Collected data:
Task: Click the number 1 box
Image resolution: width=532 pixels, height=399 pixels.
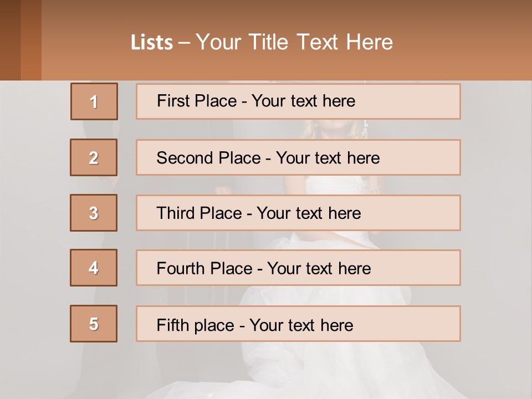Action: (94, 101)
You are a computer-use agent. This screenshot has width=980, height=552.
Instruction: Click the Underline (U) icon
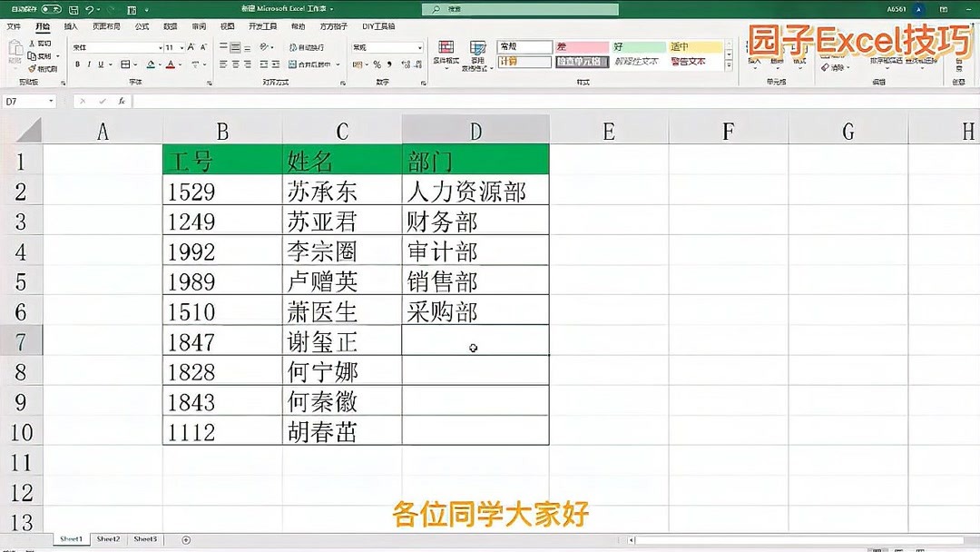(101, 63)
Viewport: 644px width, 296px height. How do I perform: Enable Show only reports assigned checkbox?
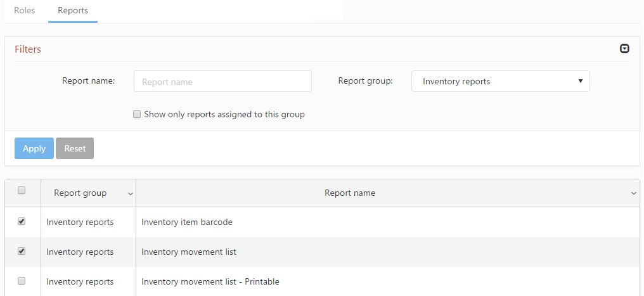tap(137, 115)
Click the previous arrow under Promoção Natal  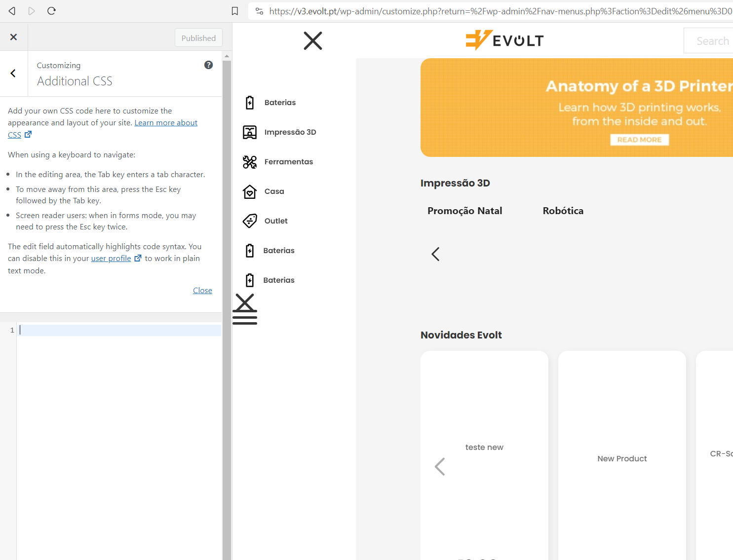tap(435, 254)
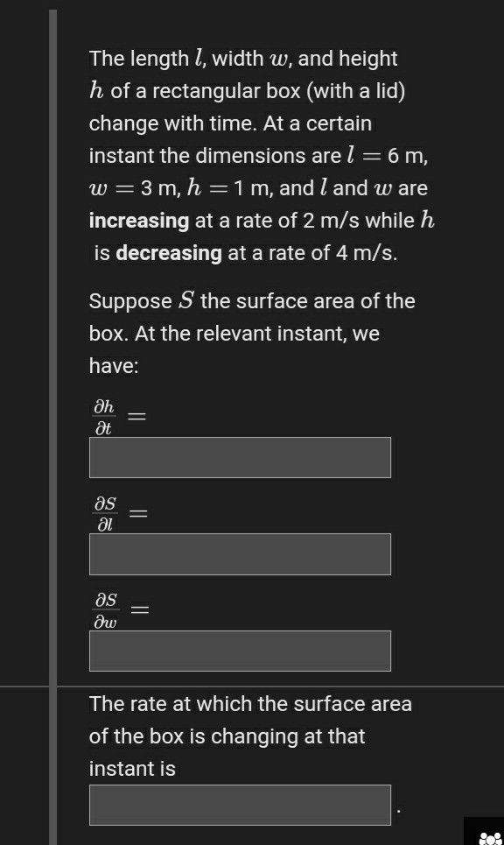Click the text 'box. At the relevant instant, we'
This screenshot has width=504, height=845.
point(235,334)
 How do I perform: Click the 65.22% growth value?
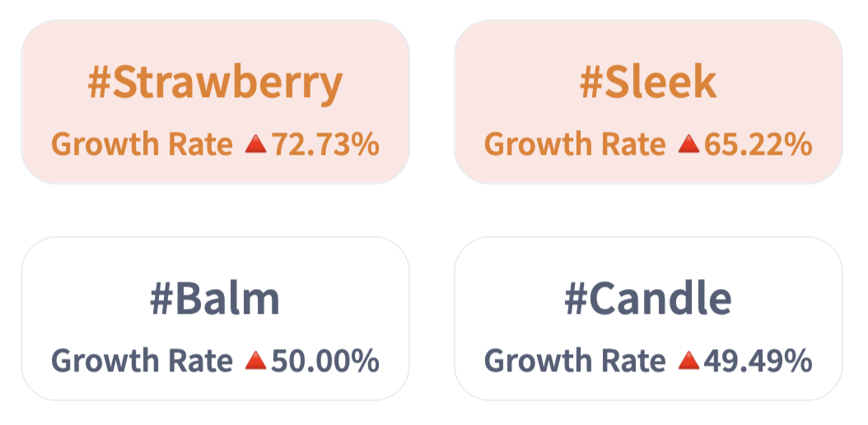click(758, 145)

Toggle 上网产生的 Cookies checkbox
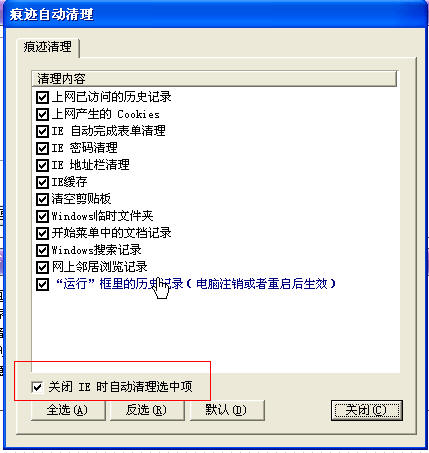click(x=42, y=114)
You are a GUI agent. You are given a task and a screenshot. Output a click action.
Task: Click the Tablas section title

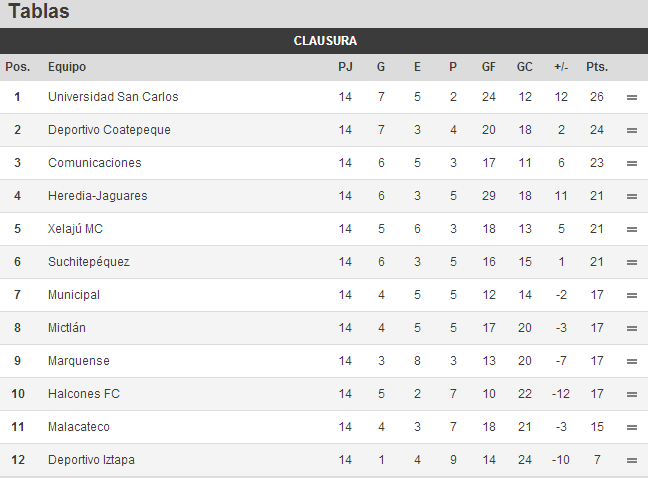(39, 11)
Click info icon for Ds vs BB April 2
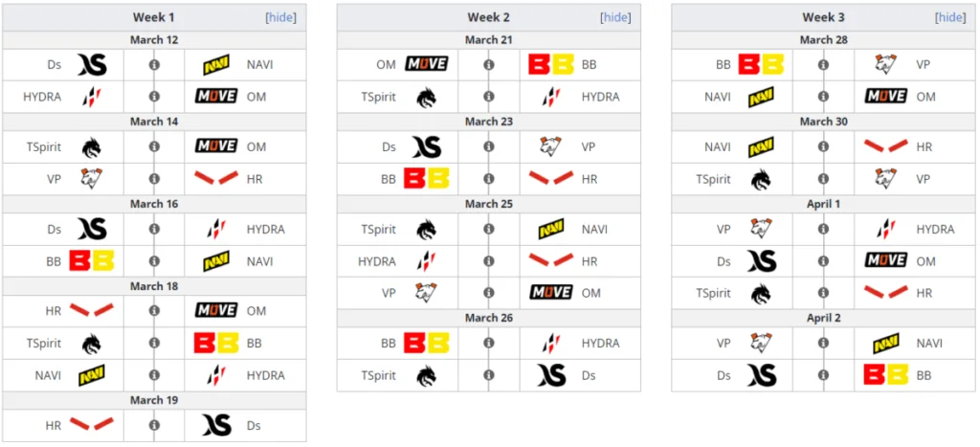 coord(824,375)
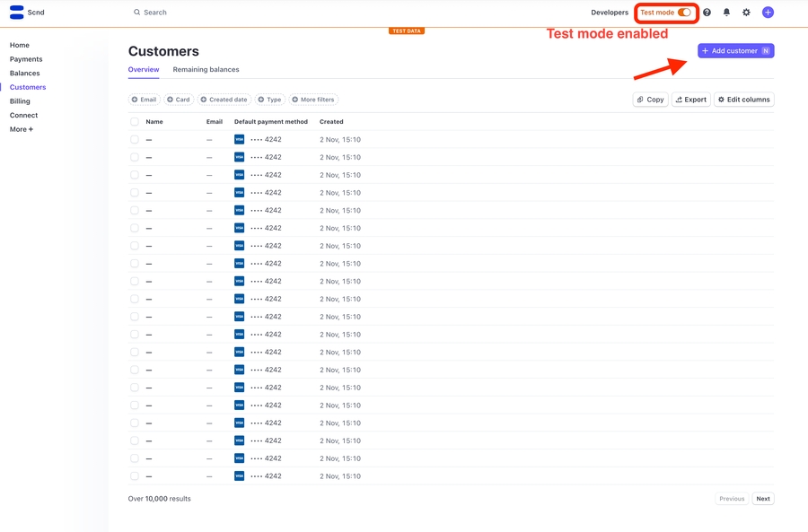Open settings gear icon

(x=746, y=13)
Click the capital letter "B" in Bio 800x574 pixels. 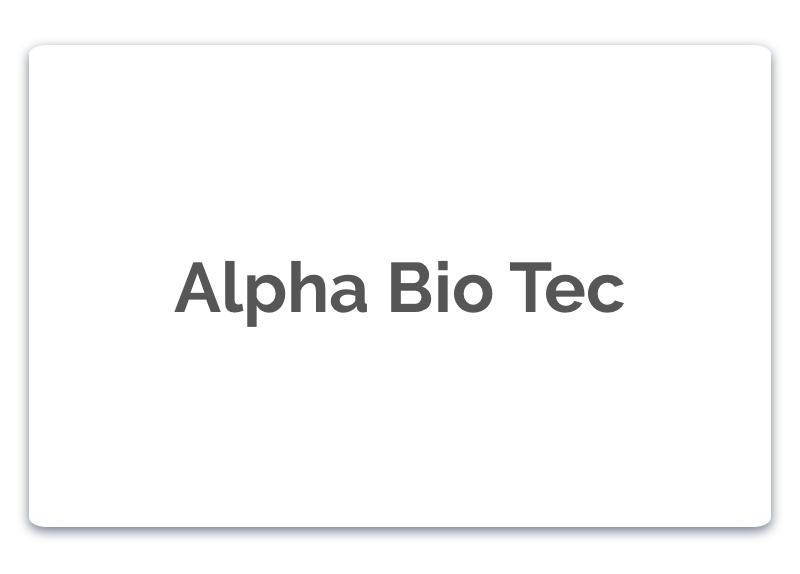point(407,287)
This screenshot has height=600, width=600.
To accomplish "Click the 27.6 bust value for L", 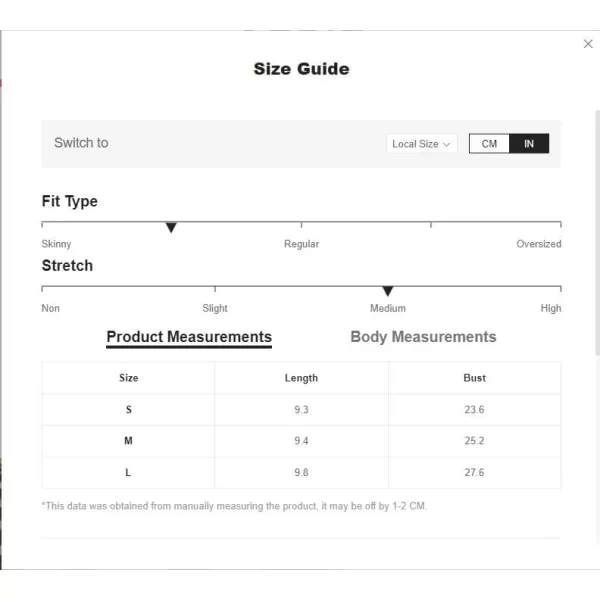I will coord(474,473).
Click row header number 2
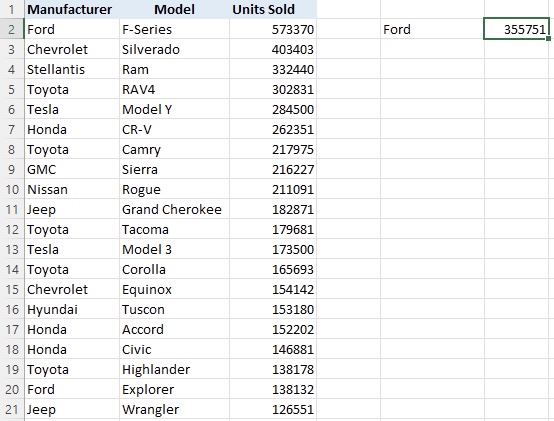This screenshot has height=421, width=554. [12, 29]
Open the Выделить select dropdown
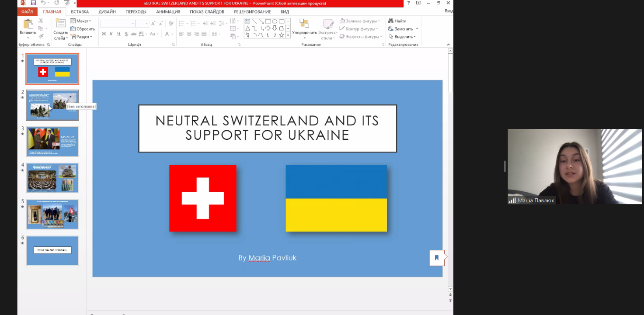 pyautogui.click(x=402, y=37)
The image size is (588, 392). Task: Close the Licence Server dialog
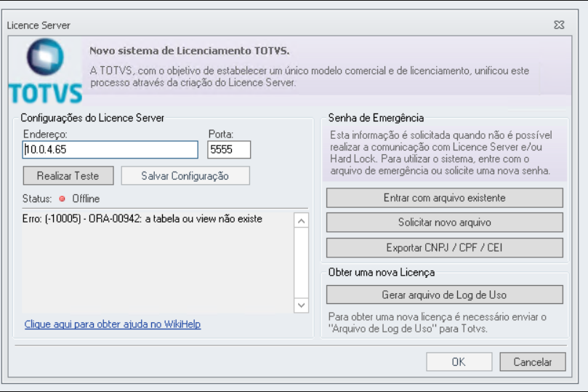pyautogui.click(x=559, y=25)
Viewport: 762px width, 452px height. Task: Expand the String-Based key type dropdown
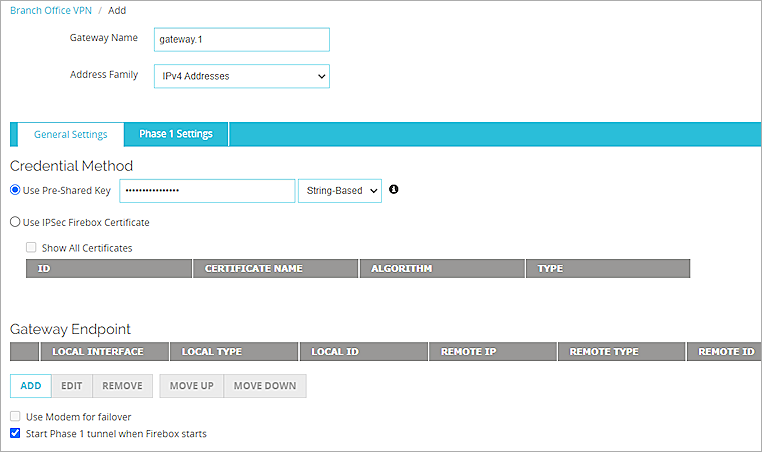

PROBLEM REQUIREMENTS | Go through the lines above. Select every one that has the string "agent".

RESULT BELOW |
You are a computer-use agent. This screenshot has width=980, height=552.
You are a GUI agent. You are given a task and a screenshot. Output a click action.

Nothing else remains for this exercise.